Then a soldier's aunt sent over several copies of Viktor E. Frankel's Holocaust memoir, 'Man's Search for Meaning.' Lagouranis found himself trying to pick up tips from the Nazis. He realized he had gone too far.I read the same book by Frankel for freshman class in college. I don't remember thinking of the torture mentions as anything to learn from beyond the cruelty of man to man. But then, I'm not a torturer.
At that point, Lagouranis said, he moderated his techniques and submitted sworn statements to supervisors concerning prisoner abuse.

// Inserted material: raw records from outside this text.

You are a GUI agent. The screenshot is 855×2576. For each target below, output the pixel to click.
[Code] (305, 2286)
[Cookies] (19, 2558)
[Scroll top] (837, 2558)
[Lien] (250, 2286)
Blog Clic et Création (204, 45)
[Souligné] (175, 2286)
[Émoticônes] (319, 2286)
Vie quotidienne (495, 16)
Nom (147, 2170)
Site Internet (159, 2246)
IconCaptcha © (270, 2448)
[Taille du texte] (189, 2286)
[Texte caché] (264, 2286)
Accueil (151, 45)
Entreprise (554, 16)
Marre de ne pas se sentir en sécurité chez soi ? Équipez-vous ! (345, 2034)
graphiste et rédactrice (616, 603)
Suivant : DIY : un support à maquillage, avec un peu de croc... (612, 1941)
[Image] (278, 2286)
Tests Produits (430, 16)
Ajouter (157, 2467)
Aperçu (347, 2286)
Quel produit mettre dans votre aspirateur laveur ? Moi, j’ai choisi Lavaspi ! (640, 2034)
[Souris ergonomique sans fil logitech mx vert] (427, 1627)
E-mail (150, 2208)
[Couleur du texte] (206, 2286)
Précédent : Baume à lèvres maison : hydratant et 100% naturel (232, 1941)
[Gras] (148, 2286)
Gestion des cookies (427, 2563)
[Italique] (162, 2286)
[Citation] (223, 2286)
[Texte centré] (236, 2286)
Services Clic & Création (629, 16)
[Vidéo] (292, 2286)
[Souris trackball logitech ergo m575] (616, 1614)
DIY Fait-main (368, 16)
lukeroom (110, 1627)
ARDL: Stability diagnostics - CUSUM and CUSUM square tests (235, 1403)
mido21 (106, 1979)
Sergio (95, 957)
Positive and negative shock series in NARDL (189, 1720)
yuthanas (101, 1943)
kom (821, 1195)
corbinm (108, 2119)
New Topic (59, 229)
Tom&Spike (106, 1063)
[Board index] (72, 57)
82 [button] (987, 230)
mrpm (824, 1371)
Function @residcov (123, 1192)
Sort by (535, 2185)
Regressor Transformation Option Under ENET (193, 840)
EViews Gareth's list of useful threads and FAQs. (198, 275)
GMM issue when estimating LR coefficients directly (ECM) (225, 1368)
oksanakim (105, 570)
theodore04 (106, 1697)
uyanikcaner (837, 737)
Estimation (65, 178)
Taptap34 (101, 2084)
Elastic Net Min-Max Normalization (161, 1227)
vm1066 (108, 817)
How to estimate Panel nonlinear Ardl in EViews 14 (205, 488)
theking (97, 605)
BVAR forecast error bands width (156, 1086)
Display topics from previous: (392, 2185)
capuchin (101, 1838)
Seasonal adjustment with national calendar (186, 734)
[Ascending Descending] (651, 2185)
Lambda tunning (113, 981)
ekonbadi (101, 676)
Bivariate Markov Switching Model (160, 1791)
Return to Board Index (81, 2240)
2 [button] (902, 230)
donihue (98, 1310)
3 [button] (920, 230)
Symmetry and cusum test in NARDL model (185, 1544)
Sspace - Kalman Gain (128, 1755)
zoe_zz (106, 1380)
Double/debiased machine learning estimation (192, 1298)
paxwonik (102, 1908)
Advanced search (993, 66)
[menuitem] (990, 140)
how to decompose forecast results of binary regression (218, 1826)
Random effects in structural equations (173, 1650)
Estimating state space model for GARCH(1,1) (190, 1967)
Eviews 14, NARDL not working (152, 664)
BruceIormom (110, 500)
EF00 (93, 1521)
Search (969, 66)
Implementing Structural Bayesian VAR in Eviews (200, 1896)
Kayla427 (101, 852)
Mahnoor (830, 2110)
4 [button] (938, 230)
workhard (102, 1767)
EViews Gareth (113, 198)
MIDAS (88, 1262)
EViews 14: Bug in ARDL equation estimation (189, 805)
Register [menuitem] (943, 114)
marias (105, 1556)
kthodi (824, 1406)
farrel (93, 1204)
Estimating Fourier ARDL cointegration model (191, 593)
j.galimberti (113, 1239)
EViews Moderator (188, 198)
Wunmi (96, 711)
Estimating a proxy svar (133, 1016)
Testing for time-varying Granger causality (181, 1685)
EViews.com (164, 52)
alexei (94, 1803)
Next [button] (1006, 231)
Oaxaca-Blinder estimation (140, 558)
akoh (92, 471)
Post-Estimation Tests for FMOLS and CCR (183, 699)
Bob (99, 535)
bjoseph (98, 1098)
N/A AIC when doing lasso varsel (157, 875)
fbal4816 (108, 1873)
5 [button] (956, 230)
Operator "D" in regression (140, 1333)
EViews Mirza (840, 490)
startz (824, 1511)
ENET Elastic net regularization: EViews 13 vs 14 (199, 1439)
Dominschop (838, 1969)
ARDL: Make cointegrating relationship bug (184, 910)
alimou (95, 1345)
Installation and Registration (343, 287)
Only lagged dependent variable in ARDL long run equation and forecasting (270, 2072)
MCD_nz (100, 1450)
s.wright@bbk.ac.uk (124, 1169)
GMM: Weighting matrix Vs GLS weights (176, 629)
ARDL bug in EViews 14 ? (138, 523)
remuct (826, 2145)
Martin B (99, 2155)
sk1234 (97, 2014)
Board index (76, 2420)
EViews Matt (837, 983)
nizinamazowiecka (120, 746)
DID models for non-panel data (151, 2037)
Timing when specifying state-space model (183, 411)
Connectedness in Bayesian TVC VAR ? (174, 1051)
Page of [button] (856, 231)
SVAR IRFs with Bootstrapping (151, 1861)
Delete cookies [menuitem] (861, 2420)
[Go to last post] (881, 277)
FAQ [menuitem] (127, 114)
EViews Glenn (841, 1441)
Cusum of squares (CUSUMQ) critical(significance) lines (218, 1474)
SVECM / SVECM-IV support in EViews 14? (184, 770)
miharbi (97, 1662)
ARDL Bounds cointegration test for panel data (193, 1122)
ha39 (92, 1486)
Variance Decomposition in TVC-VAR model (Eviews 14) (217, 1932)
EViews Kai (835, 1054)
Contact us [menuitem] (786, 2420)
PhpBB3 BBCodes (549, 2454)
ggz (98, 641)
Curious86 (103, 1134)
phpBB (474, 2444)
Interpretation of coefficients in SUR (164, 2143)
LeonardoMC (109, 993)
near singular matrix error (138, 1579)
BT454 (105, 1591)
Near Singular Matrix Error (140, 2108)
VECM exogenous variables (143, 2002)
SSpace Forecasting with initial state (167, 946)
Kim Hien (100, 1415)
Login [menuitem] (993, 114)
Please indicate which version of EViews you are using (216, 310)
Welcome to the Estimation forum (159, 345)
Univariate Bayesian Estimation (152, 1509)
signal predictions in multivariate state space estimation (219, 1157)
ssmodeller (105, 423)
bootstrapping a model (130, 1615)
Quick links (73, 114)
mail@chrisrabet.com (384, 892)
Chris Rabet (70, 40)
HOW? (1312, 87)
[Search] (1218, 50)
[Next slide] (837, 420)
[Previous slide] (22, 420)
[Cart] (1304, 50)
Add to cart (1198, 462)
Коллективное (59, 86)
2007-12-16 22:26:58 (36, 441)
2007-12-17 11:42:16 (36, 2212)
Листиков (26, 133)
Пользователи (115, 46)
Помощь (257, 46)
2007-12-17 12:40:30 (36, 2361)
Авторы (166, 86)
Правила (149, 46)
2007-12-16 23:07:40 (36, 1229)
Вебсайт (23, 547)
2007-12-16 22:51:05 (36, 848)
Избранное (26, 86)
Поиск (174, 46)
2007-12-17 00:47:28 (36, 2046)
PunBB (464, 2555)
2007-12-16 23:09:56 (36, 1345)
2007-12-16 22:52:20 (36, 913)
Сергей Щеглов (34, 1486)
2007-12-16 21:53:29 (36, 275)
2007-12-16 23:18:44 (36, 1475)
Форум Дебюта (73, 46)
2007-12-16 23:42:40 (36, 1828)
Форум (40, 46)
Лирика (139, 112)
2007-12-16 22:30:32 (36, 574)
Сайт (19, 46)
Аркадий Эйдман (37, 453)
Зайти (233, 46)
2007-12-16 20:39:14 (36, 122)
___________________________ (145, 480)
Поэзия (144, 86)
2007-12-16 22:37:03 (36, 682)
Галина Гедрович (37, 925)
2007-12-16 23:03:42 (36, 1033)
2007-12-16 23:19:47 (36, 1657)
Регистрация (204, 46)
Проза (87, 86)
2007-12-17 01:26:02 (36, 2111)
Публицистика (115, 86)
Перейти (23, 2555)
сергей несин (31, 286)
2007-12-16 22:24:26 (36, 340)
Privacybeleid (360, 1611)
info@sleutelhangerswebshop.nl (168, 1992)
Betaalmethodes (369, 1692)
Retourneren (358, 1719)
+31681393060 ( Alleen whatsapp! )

'I couldn't make sense of the moral system' in Iraq, he said. 'I couldn't figure out what was right and wrong. There were no rules. They literally said, 'Be creative.' '
Lagouranis blames the Bush administration: 'They say this is a different kind of war. Different rules for terrorists. Total crap.'
As to that, it would seem that inhuman situations easily lead to inhuman responses. Lagouranis is an American and was told by his superiors to "be creative" in the pursuit of information at all costs. Of course, the quality of information gained by torture is less than useful for anything other than being able to say it was gained. Like the use of torture in the Spanish Inquisition or any other witch-hunt conflagration, it becomes an end in itself. It is not a "true" interrogation technique since it does not produce useful information in most cases, and even the rare occasions when it does are so random as to be of no value anyway since they cannot be depended upon, or even evaluated, until verified by other means which would have sufficed in the first place.
The ends can never justify the means. Once we begin to use the methods we assign to our enemies, we become like them and have lost the real war.